| SHORT EXERCISE |
Copy the lines from the one containing "You are a computer-use agent. This" to the one containing "click(20, 20)", replacing "Instruction" with "Task" and leaving everything else unchanged.

| MATERIAL SHOWN |
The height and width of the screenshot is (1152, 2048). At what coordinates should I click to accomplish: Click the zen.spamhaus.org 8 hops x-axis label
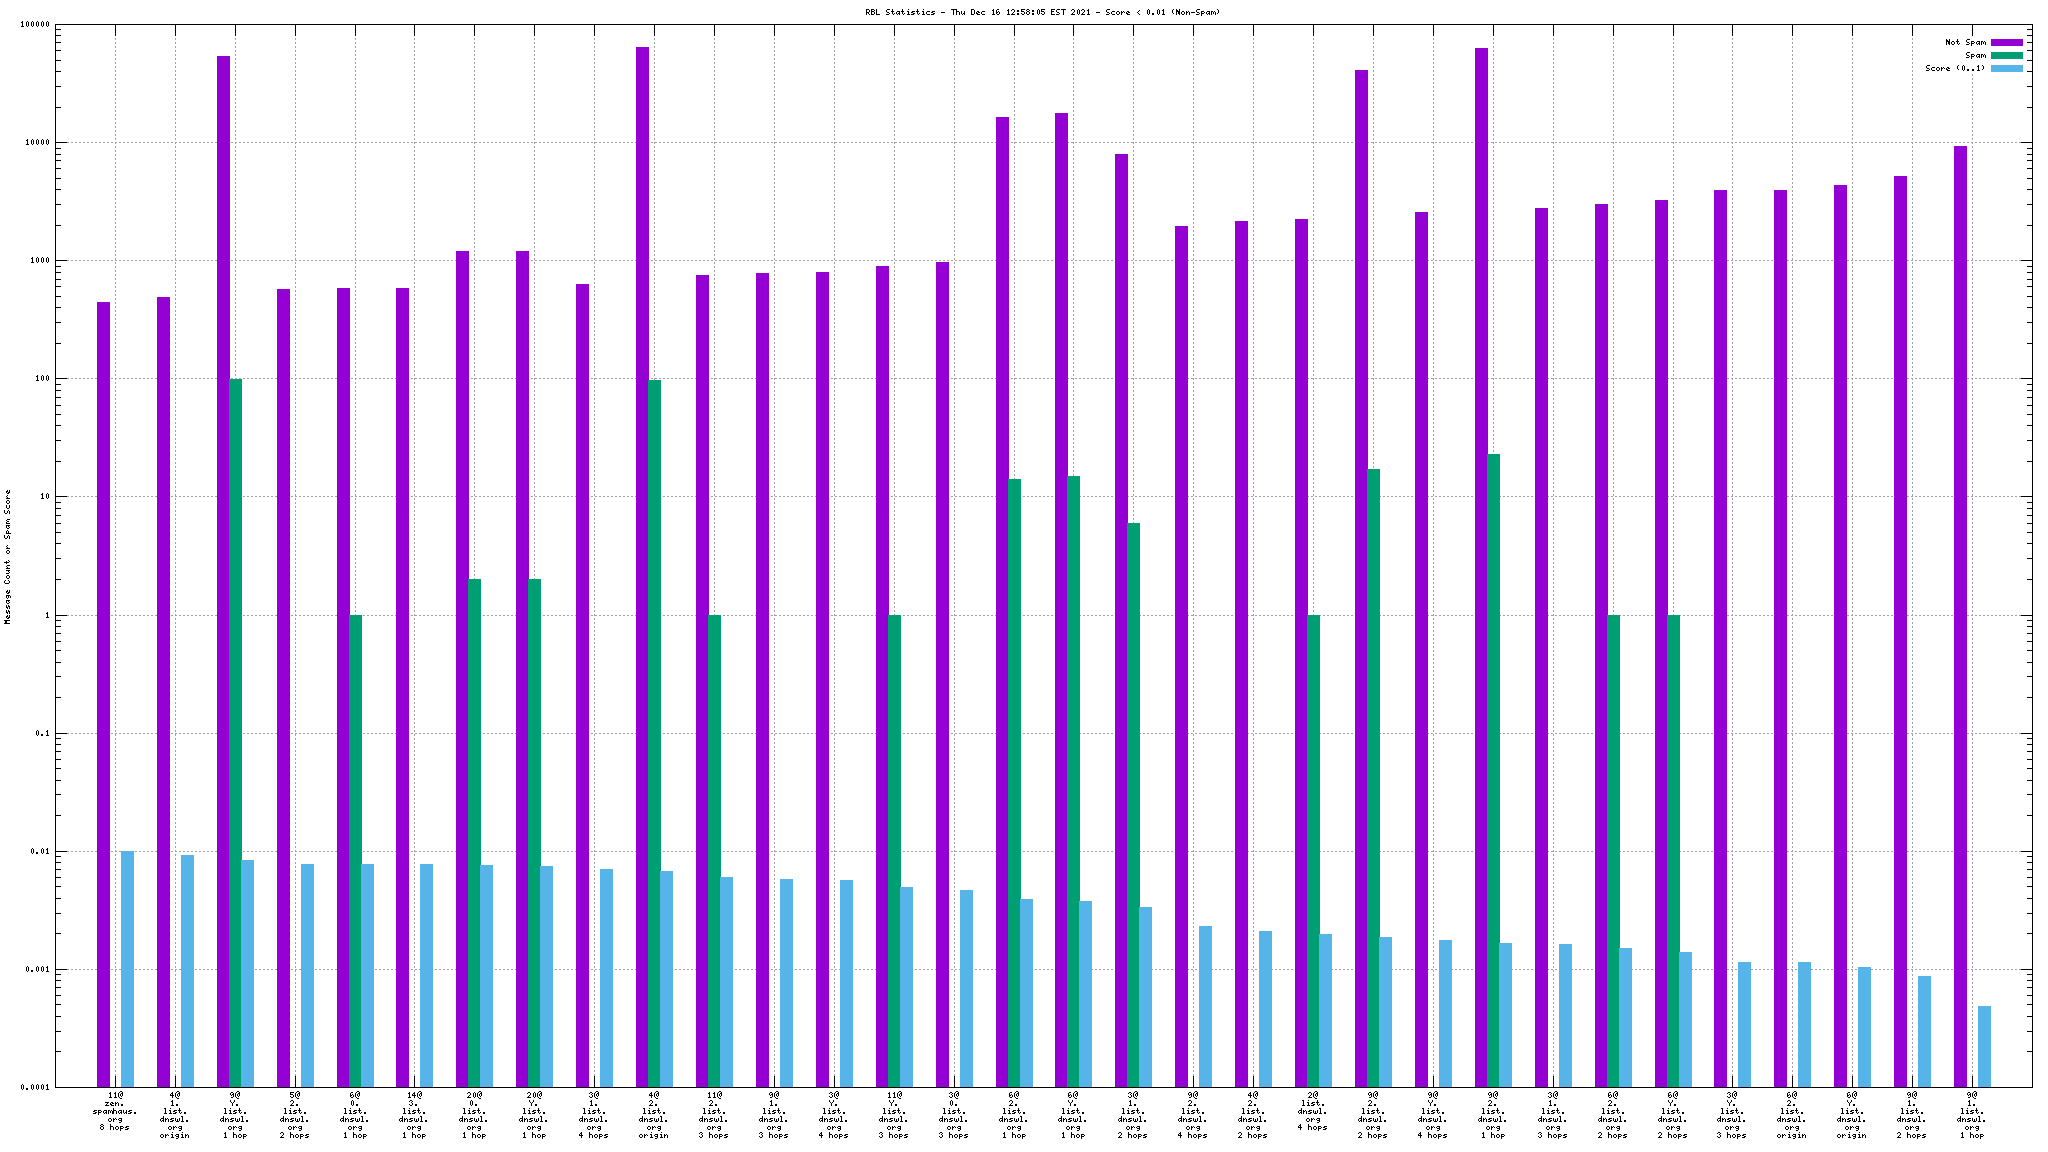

---

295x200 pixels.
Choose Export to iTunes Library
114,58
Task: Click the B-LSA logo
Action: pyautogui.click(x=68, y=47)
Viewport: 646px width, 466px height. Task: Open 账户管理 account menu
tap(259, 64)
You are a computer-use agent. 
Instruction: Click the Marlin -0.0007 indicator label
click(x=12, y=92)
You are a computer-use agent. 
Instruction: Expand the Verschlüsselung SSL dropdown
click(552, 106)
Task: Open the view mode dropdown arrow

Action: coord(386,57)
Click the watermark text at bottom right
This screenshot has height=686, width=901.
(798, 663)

--

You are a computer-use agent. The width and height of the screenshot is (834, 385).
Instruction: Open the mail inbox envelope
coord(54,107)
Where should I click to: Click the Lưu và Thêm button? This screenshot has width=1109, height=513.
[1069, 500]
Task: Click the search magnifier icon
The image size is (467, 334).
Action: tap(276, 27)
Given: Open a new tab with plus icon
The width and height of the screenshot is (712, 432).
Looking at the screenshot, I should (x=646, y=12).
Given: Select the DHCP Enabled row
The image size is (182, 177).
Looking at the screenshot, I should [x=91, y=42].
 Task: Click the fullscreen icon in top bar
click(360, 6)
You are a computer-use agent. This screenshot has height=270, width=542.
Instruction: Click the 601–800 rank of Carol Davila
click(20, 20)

| OUTPUT BELOW |
You are a computer-use agent. This screenshot has height=270, width=542.
Task: Click the 601–800 rank of Carol Davila
click(20, 20)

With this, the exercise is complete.